Quote verbatim the lines of the data beginning with the line containing "At what (x,y)" and continuing through the line containing "Looking at the", both included, omitting the pictures from your answer.

Stored data
-=-=-=-=-

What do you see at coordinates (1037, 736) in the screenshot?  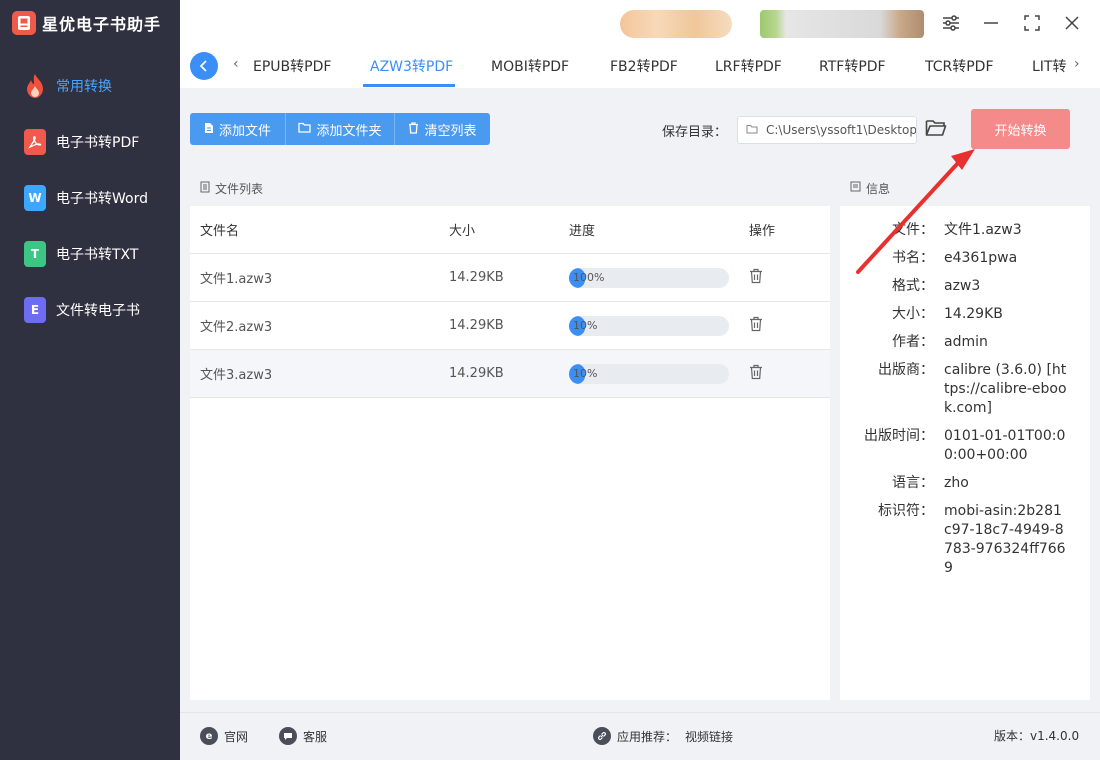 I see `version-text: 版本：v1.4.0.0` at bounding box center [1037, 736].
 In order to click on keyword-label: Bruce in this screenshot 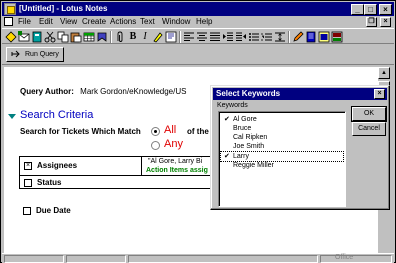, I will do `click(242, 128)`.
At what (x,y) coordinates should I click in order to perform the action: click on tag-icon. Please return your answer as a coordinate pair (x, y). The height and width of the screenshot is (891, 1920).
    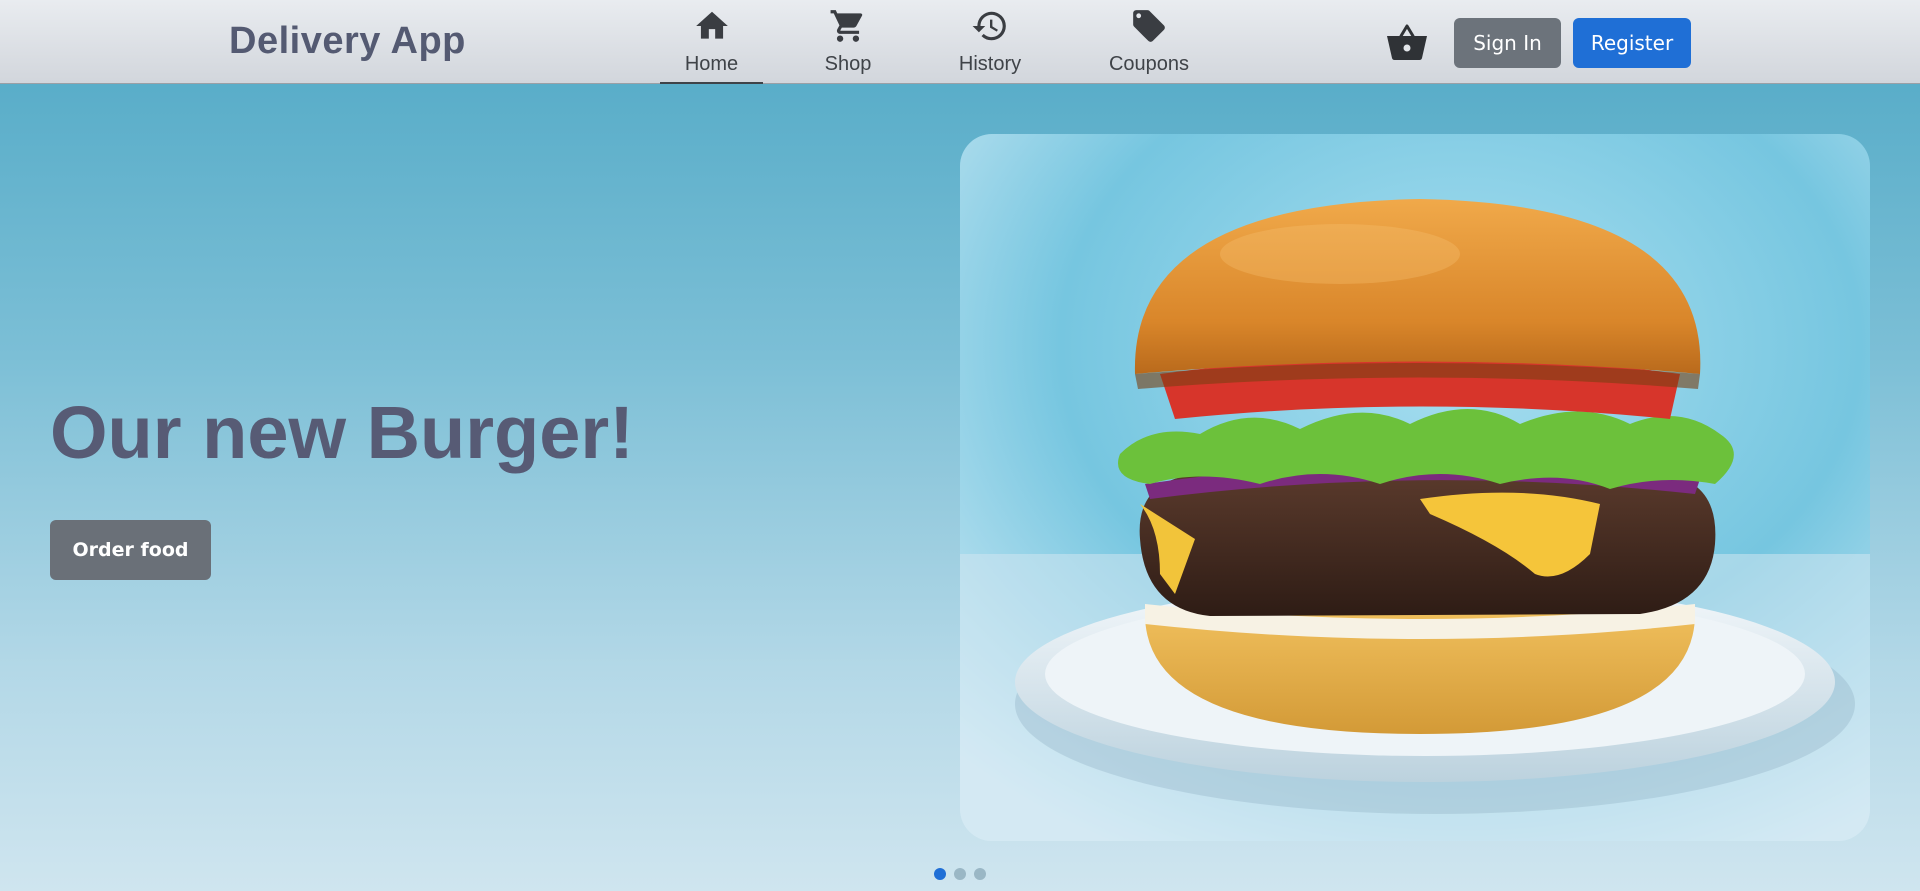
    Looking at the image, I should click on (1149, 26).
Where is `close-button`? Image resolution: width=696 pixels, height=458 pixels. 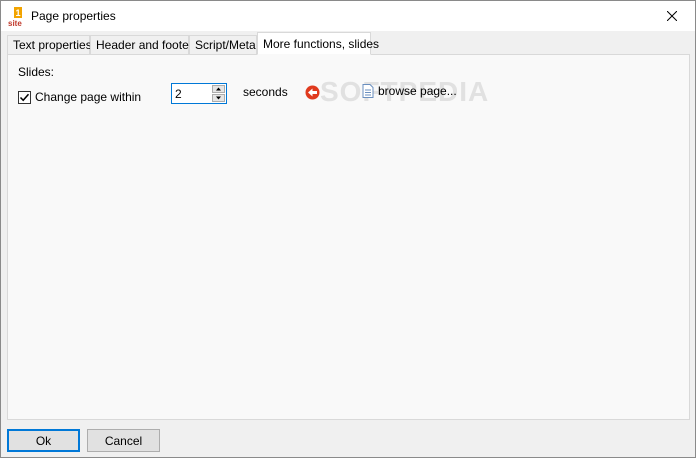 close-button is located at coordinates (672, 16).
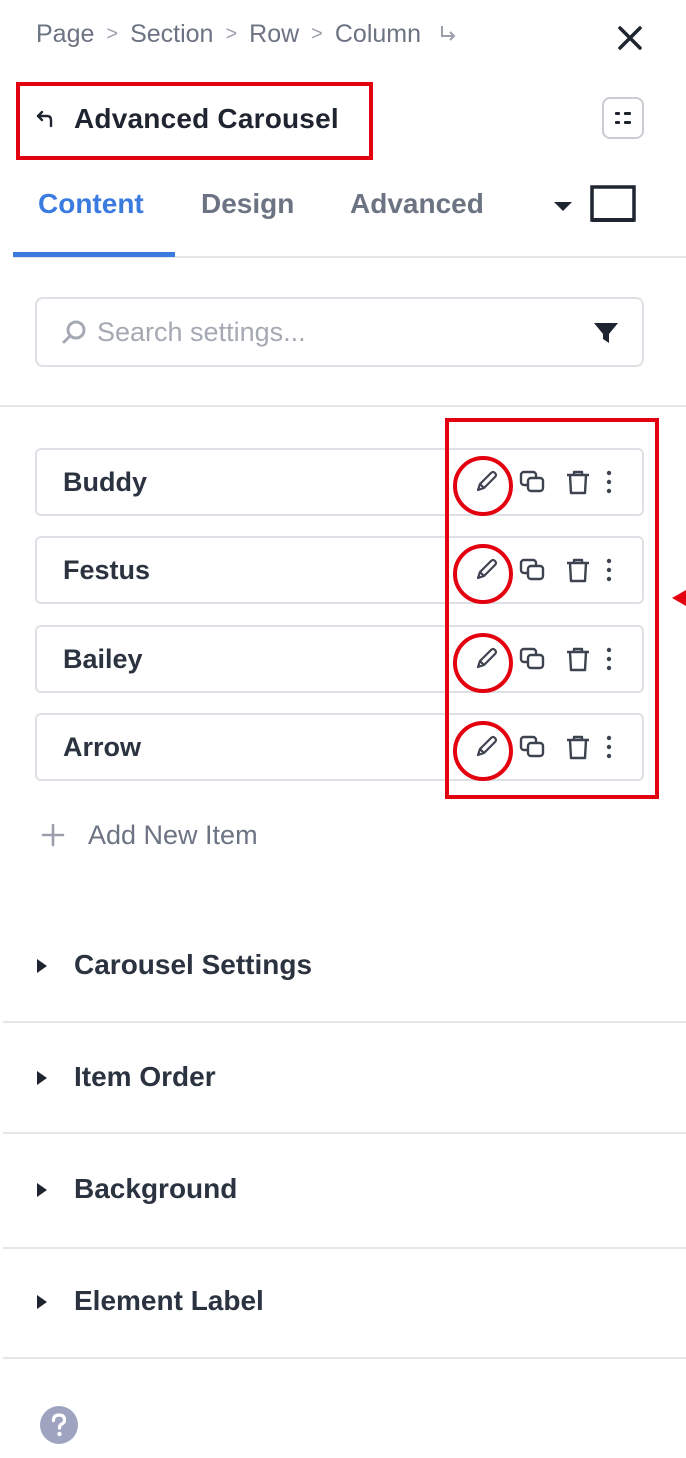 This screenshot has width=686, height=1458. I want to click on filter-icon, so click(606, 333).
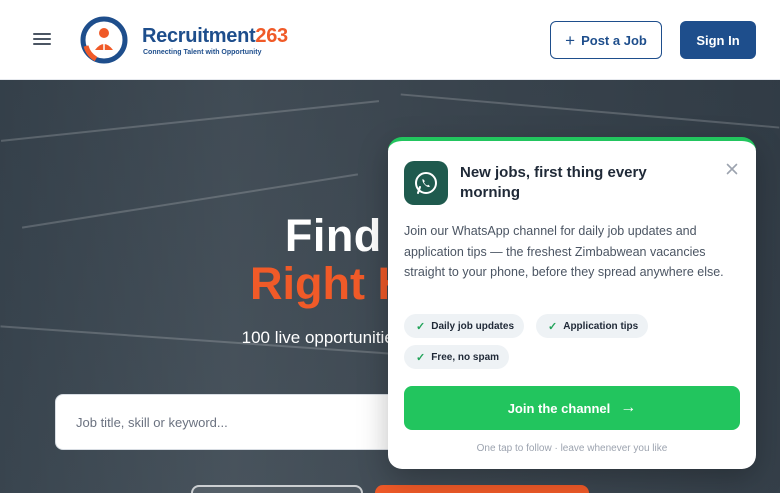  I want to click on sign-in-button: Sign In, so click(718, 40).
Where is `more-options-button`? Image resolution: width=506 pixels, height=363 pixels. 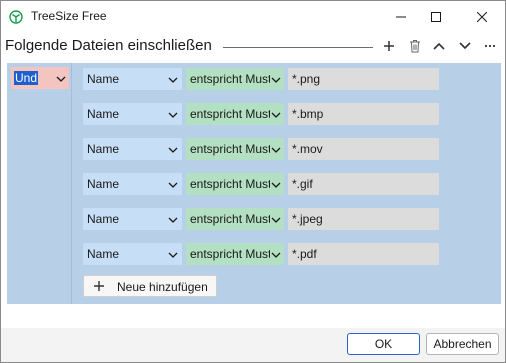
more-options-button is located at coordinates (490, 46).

-=-=-=-=-

### [Result for this task]
At what (x,y) coordinates should I click in order to perform the action: click on tag-icon. Please return your answer as a coordinate pair (x, y). The height and width of the screenshot is (891, 1920).
    Looking at the image, I should click on (1149, 26).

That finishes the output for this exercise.